Tout en boitant, il me salue et mon cœur se serre en pensant à sa vie en solitaire. Je devrais être une bonne voisine et l'inviter quelques fois à dîner à la maison. Je me promets de le faire prochainement. D'ailleurs, si ma mémoire ne flanche pas trop, il y a trois autres personnes que je devrais aller voir, en plus de mes trois amies. Évidemment, je parle de Lucy, Andrew et Charles.
Tout en silence, je me promets d'aller les voir avant le Nouvel An. Oui, c'est bien comme date.
— Alors Happy, on est de sortie ?
Christopher habite ici depuis plus de douze ans, ce qui fait que quand je quittais tout juste l'adolescence, il était déjà mon voisin.

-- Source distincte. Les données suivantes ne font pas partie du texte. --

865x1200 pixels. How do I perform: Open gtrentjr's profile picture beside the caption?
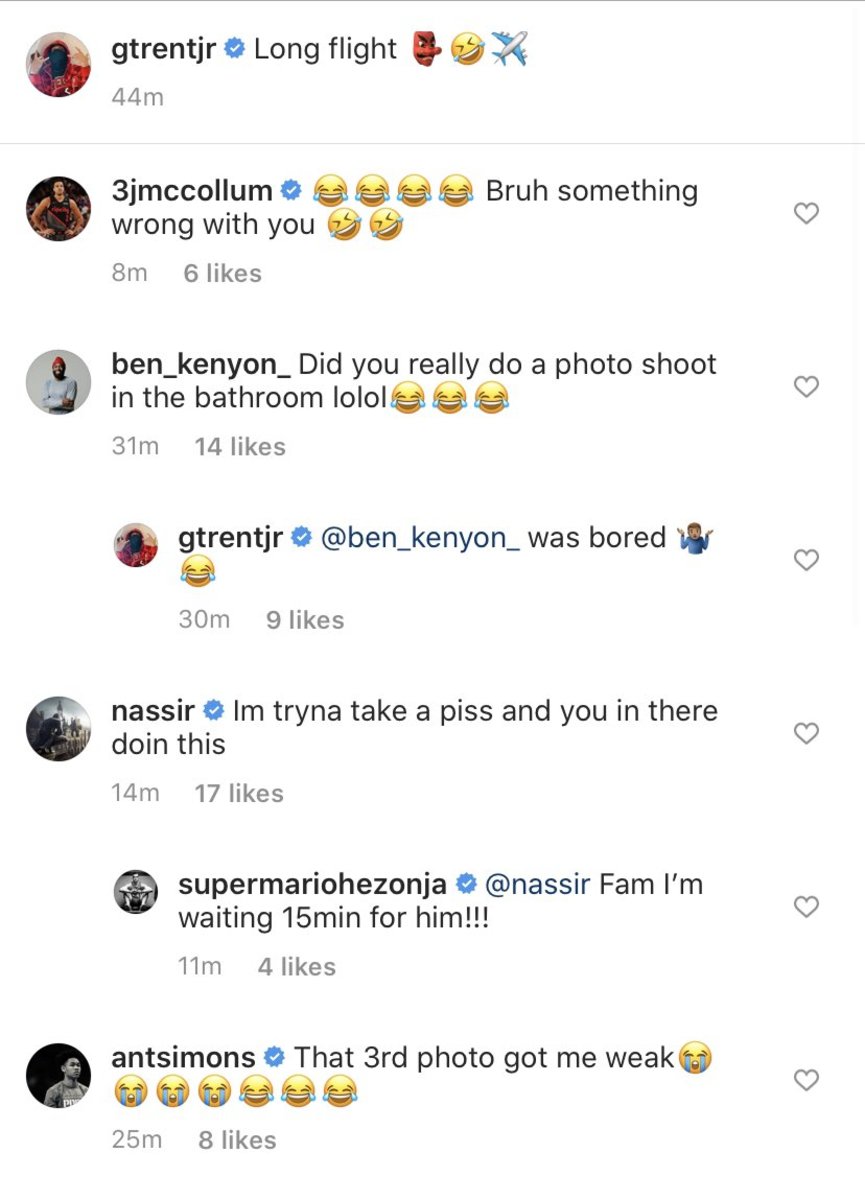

Celui-ci me regarde et ses fameuses rides qui font tout son charme s'accentuent. Je suis certaine qu'il pourrait rendre une femme heureuse. Je me souviens qu'il y a quelques années, il avait fréquenté une jolie dame. Puis du jour au lendemain, elle a arrêté de venir. Je devais avoir vingt-quatre ou vingt-cinq ans. C'était la période durant laquelle on discutait souvent et Christopher m'avait avoué qu'elle s'était servie de lui pendant deux ans et qu'elle l'avait quitté sans véritable explication.

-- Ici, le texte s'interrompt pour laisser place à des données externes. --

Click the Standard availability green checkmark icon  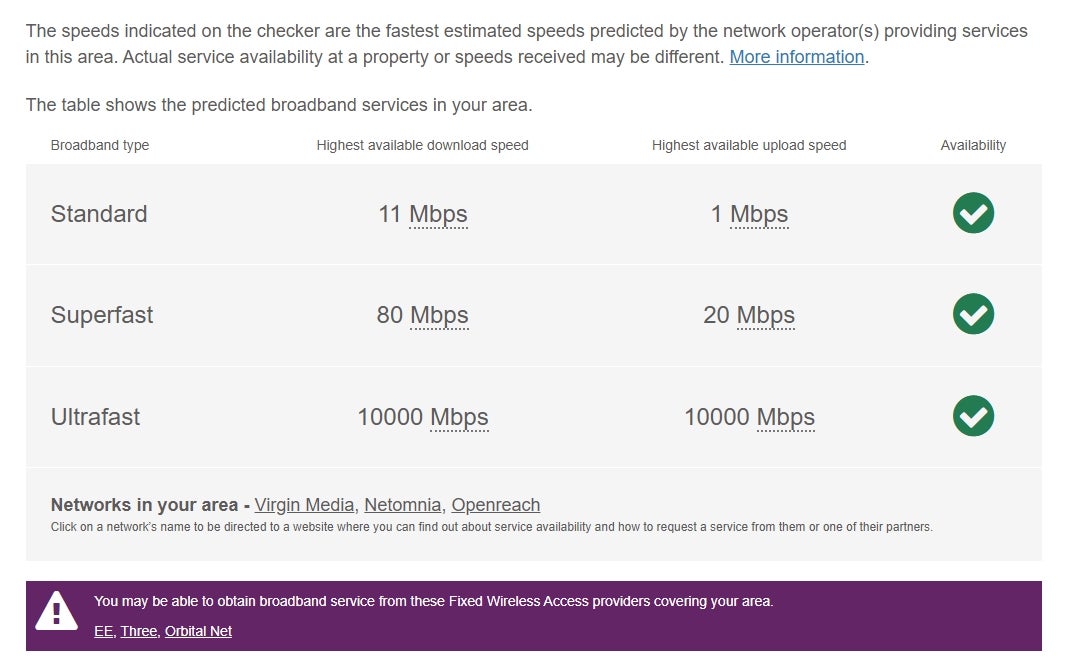(973, 213)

Je soupire en regardant mon voisin refermer son manteau noir. Il lui faudrait quelqu'un qui soit à ses petits soins et qui aime les animaux. Une femme vers la quarantaine. À fort caractère pour être en mesure de reprendre sa vie en main et l'obliger à prendre soin de sa santé.
Après cette brève énumération, une personne me vient à l'esprit. Je sais que Madison est divorcée depuis maintenant cinq ans. Christopher et Maddie seraient parfaits ensemble !
Je secoue aussitôt la tête. Depuis quand je forme les couples ? Ce n'est pas parce que je les vois bien ensemble qu'ils se plairont et surtout s'entendront. Je m'oblige à oublier mon projet Cupidon.
— Bonne fin de journée Christopher, lancé-je et il me répond gaiement.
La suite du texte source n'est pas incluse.